* Source passage:
# Tread Direction



## 32and3cross (Feb 28, 2005)

I know this has been discussed a few times but I can't seem to find a definative answer on it.

I have several sets of tires I am mounting for the coming cross season and I want to do it right esp because two of the sets are tubbies and so not as easy to switch. The tire are all Challenge grifos and fangos are tubbie and a set of limus that are clincher.

My general understanding is that running the chevrons "reversed" on the rear yields a slightly less fast rolling tire but with more control. Im think of mounting the grifos/limus "reversed" and the fangos as forward facing.

Thoughts?


----------



## seppo17 (Dec 7, 2008)

straight from the challenge website FAQ:


WHICH DIRECTION SHOULD I MOUNT MY CYCLOCROSS TIRES?

Many cyclocross treads are directional. Note: “Forward” refers to the direction of the tread when looking at the top of the tire, and will be the same as how it touches the ground.



GRIFO

The Grifo can be used in different directions to achieve different results.



If you point the arrow < < < of the tread forward the tire rolls faster.



If you turn the tire around with the arrow pointing backwards > > > the tire has more grip but added rolling resistance.



The rear tire is usually more suited to switching directions. Have fun trying different orientations for different conditions.



LIMUS

For the Limus it is advised to have the long arm of the Y “ ̶ “ pointing forward and the open V shape of the Y pointing back “ ˂ “ on both the front and rear tire.



The tire in this direction has less drag or rolling resistance. Additionally it also sheds dirt and mud better on the road, so that maximum grip is once again obtained. Using the Limus in this direction on both tires also ensures the optimal grip.



CHICANE

Use the Chicane the same direction as the Limus. The open V part of the Y faces backward and the long part of the Y points forward. This makes for a faster tire with less rolling resistance and helps shed mud from the tire.



FANGO

The Fango will get more bite with the slightly taller end of the scoops that run down the center facing forward and will roll faster with the shorter end in front.


According to challenge I ran the limus reverse last year.


----------



## adam_mac84 (Sep 22, 2010)

I am assuming those instructions are as viewed from the top


----------



## wim (Feb 28, 2005)

Strictly a personal opinion, so don't take this too seriously: Every time someone says or writes "tubbies" when referring to tubular tires, they should be required to make a $5 donation to the USAC junior racing development fund. For "tubies" (one "b"), $3 would be enough.


----------



## 32and3cross (Feb 28, 2005)

wim said:


> Strictly a personal opinion, so don't take this too seriously: Every time someone says or writes "tubbies" when referring to tubular tires, they should be required to make a $5 donation to the USAC junior racing development fund. For "tubies" (one "b"), $3 would be enough.


No thanks I like my spelling better


----------



## 32and3cross (Feb 28, 2005)

Thanks for the advice guys I swear I looked on challenges site last year and that was not there but hey "the more you know". Just glad to have the info before I glue the *tubbies* up.

* Dataset extract:

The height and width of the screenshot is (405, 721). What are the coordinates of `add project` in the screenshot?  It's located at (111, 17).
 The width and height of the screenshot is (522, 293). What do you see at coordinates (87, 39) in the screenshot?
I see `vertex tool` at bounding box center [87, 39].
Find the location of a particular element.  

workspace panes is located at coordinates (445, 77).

* Required work:
a: In the forum thread on tread direction, what does the quoted Challenge FAQ say happens when the Grifo's arrow points forward?
b: Repeat the listing that follows the forum thread, line by line and without any changes.

* Solutions to the exercise:
a: The tire rolls faster.

b:
The height and width of the screenshot is (405, 721). What are the coordinates of `add project` in the screenshot?  It's located at (111, 17).
 The width and height of the screenshot is (522, 293). What do you see at coordinates (87, 39) in the screenshot?
I see `vertex tool` at bounding box center [87, 39].
Find the location of a particular element.  

workspace panes is located at coordinates (445, 77).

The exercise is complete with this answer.